Bundesrat billigt Sterbehilfegesetz

Vergangenen Freitag hat der Bundesrat das neue Gesetz zum Verbot der geschäftsmäßigen Sterbehilfe gebilligt. Der Bundestag hatte das Gesetz Anfang November 2015 beschlossen. Der neue Straftatbestand des künftigen § 217 StGB sieht eine Geldstrafe oder Haftstrafe von bis zu drei Jahren vor. Strafbar soll dabei sein, wenn die Selbsttötung eines anderen gefördert wird oder die Gelegenheit dazu geschaffen wird.

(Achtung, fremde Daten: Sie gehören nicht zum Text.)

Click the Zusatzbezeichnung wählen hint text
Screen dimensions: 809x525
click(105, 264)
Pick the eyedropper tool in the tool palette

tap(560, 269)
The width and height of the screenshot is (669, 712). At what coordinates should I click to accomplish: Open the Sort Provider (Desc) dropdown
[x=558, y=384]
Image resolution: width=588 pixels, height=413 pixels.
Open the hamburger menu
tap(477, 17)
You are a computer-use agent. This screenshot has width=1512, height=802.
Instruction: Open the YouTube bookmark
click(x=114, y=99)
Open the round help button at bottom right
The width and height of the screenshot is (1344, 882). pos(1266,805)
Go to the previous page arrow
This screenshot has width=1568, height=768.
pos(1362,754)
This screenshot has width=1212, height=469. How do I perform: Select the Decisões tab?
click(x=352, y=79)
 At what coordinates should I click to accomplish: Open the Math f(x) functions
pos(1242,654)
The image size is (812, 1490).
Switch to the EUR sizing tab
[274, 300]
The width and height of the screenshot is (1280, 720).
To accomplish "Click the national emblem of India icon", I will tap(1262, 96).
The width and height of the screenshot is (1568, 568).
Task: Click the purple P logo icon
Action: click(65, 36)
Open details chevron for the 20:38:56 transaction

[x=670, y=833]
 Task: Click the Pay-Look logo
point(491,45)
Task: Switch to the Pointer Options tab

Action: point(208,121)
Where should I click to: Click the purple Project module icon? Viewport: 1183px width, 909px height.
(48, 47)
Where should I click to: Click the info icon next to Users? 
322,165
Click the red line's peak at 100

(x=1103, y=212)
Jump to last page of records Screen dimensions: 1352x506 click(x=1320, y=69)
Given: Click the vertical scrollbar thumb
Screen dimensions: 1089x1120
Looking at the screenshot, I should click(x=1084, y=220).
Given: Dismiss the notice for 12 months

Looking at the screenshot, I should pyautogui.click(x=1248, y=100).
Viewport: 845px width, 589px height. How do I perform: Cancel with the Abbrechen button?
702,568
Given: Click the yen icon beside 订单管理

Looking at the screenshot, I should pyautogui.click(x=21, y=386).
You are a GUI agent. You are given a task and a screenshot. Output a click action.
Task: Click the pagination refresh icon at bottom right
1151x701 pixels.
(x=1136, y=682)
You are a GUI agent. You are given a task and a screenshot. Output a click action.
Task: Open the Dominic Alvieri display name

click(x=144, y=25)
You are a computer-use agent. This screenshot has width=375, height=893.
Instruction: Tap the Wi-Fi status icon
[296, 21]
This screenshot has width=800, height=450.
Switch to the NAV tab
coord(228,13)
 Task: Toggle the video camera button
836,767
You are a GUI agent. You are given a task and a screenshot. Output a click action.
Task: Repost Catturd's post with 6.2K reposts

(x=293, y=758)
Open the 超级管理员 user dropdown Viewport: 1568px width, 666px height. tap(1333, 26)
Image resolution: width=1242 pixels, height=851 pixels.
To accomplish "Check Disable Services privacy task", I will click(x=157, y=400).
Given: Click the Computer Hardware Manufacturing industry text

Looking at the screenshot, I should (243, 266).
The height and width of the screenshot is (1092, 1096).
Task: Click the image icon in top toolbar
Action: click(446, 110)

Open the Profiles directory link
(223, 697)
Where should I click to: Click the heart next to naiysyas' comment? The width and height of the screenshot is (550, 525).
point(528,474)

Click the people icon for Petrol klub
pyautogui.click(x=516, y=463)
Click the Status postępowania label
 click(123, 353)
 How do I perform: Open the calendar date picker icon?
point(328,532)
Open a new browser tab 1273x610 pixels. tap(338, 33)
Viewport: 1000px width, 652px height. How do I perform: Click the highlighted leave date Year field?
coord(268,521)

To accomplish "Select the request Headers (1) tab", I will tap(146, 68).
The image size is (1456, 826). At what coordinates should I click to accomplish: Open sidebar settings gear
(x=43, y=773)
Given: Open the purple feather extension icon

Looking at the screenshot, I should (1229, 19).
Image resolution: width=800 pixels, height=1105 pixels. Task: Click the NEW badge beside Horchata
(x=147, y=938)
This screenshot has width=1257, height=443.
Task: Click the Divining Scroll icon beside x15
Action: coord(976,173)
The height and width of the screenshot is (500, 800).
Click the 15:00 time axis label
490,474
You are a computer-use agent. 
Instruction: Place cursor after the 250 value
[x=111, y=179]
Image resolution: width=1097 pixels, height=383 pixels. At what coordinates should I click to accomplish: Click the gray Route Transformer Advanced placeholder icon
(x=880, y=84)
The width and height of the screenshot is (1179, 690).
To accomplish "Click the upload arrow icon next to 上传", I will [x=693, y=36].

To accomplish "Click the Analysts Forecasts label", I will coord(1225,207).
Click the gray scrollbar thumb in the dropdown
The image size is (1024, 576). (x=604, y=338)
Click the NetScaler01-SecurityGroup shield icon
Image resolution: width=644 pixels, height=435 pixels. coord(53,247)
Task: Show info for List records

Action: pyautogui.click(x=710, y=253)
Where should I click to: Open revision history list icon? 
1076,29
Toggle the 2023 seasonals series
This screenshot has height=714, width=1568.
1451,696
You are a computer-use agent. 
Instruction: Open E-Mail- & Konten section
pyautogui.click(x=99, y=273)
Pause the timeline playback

Voraussetzung für die Strafbarkeit ist außerdem, dass die Sterbehilfe geschäftsmäßig geschieht. Die genaue Definition dieses Begriffes ist dabei noch äußerst umstritten. Fest steht, dass das neue Verbot hauptsächlich Sterbehilfe-Vereine im Visier hat. Auch Ärzte, die Sterbehilfe leisten, könnten sich nach dem neuen Gesetz strafbar machen. Die neue Regelung soll verhindern, dass die Sterbehilfe sich zu einer gewöhnlichen Dienstleistung entwickelt.

An der bisherigen Straflosigkeit des Suizids selbst wird der neue Tatbestand selbstverständlich nichts ändern.

Auch palliative Therapien und die Arbeit von Hospizen sollen nicht vom Straftatbestand erfasst werden. Im Gegenteil: vielmehr soll die Palliativmedizin ausgebaut werden. So billigte der Bundesrat ebenfalls am 27.11.2015 das vom Bundestag hierzu verabschiedete Gesetz. Es wird die Sterbebegleitung in Hospizen, Pflegeheimen und Krankenhäusern stärken und vor allem im ländlichen Raum die ambulante Versorgung Sterbenskranker ausbauen. Die Palliativversorgung soll zudem ausdrücklich Bestandteil der gesetzlichen Krankenversicherung sein.

Die neuen Gesetze werden nun dem Bundespräsidenten zur Unterzeichnung vorgelegt  und nach der Verkündung in Kraft treten.